Problem details =>
Write out each line from the data below that includes the word "computer".

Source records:
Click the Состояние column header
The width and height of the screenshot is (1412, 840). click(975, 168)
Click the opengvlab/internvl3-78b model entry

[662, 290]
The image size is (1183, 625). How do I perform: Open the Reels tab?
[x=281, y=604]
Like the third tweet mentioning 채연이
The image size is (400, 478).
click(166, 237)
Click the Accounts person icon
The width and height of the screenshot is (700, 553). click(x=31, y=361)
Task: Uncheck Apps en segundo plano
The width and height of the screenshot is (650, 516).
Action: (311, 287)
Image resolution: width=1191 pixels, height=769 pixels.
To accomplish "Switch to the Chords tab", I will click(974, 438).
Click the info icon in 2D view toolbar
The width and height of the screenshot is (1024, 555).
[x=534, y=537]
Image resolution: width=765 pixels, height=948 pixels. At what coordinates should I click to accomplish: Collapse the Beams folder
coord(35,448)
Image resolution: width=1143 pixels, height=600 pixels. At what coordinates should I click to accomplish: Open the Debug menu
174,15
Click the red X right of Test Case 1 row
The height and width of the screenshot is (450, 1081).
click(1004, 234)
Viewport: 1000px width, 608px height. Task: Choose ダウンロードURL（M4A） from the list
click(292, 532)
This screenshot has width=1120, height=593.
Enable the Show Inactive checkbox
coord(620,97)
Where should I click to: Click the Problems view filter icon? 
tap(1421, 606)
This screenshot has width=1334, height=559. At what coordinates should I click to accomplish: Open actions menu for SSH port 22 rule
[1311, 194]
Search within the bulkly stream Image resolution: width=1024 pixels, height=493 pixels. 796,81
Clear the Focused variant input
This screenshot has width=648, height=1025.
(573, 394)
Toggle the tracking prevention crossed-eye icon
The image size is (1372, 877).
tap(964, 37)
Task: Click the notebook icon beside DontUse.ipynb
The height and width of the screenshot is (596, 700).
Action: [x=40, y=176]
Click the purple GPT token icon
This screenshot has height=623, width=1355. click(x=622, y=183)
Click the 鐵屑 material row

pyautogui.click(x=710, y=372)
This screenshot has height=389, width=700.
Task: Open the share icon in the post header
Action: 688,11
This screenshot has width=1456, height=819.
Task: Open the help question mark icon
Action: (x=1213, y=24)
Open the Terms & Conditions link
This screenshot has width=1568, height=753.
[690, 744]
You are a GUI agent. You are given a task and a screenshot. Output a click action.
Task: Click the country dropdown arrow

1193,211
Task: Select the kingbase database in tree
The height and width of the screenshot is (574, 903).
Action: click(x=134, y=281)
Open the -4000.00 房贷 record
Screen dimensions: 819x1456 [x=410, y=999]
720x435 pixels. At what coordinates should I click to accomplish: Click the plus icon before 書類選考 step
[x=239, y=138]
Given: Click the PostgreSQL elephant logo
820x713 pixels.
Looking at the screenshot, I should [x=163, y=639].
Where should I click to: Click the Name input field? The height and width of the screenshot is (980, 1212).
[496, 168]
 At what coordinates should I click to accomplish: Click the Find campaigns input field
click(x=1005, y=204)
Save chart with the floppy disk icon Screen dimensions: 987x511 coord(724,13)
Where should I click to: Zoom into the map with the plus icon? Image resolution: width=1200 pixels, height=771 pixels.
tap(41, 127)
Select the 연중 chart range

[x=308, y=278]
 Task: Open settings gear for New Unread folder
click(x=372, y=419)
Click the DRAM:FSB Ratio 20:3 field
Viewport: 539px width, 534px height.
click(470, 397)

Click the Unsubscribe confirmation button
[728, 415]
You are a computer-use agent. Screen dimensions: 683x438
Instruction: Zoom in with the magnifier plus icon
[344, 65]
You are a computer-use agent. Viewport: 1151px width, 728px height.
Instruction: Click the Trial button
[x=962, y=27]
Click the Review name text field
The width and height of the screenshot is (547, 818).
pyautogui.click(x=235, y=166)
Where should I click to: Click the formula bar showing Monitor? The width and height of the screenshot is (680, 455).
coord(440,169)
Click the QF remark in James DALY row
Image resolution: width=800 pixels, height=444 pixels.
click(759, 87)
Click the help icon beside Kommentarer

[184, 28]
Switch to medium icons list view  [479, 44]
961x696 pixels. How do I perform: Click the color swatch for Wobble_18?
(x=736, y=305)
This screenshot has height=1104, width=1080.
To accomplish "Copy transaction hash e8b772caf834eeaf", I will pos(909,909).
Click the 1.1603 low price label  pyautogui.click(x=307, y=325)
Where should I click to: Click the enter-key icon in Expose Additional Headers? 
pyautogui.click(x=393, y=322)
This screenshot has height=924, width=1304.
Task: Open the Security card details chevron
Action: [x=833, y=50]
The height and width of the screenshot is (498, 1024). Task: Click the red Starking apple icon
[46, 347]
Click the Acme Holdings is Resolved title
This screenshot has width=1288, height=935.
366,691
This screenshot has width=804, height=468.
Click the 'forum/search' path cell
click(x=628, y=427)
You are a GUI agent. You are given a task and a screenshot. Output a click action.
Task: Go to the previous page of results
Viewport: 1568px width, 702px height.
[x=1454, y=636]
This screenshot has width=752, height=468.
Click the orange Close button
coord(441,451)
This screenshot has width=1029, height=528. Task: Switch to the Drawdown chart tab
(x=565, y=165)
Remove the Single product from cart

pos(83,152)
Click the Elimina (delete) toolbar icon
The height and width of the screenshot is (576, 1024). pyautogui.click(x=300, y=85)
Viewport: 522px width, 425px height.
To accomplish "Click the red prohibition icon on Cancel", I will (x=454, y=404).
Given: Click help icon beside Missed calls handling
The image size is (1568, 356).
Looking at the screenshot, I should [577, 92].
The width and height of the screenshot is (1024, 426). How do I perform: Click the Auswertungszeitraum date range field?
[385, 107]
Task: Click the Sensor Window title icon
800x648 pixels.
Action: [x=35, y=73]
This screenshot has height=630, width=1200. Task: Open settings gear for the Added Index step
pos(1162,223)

Solved problem =>
You are a computer-use agent. Screen dimensions: 683x438
You are a computer-use agent. Viewport: 1151px width, 728px height.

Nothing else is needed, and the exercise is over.